PACTOR-4 – the 4th-generation HF data protocol
PACTOR-4 (P4) uses state-of-the-art methods of adaptive channel equalization, channel coding and source compression. The result is a highly adaptive ARQ mode that adjusts almost perfectly to the varying conditions of the shortwave channel.
1. Operating principle
PACTOR-4 is an ARQ protocol (Automatic Repeat reQuest): data packets are transmitted synchronously and the receiving station acknowledges each block. The narrowly synchronized ARQ grid – similar to PACTOR-3, but with more speed levels and an improved switching algorithm – enables an extremely fast adaption to changing channel conditions.
On the lowest speed level, PACTOR-4 uses a newly developed 2-tone chirp modem. This chirp mode is robust against narrow-band and part-channel interference as well as against selective fading. Together with a significantly improved Memory-ARQ method it allows a link to continue down to an SNR of −20 dB @ 4 kHz.
2. Adaptive equalizer & notch filters
The channel equalizer operates iteratively and compensates for distortion caused by multi-path propagation up to a delay spread of 8.8 ms. Signal echoes are resolved and constructively superimposed. Even high Doppler spreads (e.g. ITU "poor channel") can be equalized. In contrast to OFDM methods, selective fading does not produce an irreducible noise floor – which is why a high-rate channel coding with relatively little overhead can be used.

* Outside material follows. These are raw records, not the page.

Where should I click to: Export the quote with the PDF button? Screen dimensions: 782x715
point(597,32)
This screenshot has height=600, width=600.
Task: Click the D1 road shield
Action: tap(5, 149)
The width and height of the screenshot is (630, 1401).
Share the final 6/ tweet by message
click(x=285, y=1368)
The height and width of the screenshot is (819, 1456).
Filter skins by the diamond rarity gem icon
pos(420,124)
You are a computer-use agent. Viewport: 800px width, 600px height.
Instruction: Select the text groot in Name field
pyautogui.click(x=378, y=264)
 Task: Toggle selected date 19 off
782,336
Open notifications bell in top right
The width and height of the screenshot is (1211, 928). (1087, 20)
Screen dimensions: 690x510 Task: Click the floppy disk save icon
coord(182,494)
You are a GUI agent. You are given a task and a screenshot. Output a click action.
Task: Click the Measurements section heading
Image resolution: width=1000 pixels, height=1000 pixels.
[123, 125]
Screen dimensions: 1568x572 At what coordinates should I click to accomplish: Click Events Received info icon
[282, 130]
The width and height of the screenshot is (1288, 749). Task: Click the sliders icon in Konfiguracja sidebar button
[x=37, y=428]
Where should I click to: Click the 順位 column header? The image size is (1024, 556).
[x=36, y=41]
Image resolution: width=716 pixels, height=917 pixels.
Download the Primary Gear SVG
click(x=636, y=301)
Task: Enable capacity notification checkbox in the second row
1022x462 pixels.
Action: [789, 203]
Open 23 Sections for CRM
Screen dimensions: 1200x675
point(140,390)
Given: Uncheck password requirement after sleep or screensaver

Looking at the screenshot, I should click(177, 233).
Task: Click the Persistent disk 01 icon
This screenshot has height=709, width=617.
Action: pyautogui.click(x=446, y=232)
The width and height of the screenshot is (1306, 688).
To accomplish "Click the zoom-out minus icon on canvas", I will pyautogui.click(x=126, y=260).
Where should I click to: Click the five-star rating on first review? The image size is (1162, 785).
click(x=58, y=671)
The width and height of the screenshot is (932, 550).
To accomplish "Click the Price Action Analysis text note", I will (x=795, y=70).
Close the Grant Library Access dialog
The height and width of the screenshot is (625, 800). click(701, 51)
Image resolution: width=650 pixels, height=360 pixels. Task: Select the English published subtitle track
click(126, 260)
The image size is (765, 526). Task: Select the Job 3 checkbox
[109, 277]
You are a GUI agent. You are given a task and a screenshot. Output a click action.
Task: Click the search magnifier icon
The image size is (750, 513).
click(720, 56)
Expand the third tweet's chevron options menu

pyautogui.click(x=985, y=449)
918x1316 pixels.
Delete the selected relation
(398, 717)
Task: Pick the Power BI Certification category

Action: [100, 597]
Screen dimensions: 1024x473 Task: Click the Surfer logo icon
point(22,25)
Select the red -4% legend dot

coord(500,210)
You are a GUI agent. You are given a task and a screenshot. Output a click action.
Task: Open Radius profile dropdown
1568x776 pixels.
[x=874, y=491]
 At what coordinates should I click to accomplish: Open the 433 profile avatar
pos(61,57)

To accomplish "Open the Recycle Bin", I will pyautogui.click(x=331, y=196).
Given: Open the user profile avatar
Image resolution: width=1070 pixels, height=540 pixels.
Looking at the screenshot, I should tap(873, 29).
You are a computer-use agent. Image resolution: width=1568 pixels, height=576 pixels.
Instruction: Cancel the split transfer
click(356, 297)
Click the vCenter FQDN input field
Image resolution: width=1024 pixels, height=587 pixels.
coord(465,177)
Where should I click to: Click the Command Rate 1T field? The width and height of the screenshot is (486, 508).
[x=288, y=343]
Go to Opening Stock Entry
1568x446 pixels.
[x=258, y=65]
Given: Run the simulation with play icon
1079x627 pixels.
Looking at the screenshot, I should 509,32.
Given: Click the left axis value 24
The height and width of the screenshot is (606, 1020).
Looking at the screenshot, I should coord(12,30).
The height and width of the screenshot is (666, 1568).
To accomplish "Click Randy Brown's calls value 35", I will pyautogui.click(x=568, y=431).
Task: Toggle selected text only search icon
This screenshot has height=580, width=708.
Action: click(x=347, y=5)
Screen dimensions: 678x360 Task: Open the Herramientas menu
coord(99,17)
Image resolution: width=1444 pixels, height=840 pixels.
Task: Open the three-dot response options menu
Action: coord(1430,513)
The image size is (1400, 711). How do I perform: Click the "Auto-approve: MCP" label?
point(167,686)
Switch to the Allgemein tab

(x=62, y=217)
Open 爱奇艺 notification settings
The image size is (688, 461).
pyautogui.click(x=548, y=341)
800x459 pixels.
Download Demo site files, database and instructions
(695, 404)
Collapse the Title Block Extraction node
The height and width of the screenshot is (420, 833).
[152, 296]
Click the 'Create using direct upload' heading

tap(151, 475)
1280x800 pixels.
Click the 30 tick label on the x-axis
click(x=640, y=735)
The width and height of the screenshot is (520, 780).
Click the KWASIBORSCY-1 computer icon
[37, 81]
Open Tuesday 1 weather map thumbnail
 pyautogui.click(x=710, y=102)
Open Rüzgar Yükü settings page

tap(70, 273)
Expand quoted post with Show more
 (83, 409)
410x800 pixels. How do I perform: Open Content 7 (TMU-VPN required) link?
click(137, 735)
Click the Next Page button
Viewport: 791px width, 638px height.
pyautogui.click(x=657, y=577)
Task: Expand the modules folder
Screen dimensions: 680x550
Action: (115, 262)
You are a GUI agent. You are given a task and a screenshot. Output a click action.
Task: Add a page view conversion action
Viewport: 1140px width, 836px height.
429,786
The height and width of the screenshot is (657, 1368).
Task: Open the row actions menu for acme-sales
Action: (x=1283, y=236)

Narrow-band interference is effectively removed in front of the adaptive equalizer by a newly developed minimum-phase-shift "real" N-times auto-notch filter (6 auto-notches in total).
3. Robustness & SNR range
PACTOR-4 reaches a higher data throughput than PACTOR-3 over the entire working range from −20 to +25 dB @ 4 kHz. The difference is more noticeable on typical shortwave channels with multipath propagation than on AWGN channels and lies, on average, about a factor 2 compared to PACTOR-3.
This makes PACTOR-4 equally suitable for channels with high signal-to-noise ratios and for those with very low SNR – the ideal protocol for safety-relevant data transmission.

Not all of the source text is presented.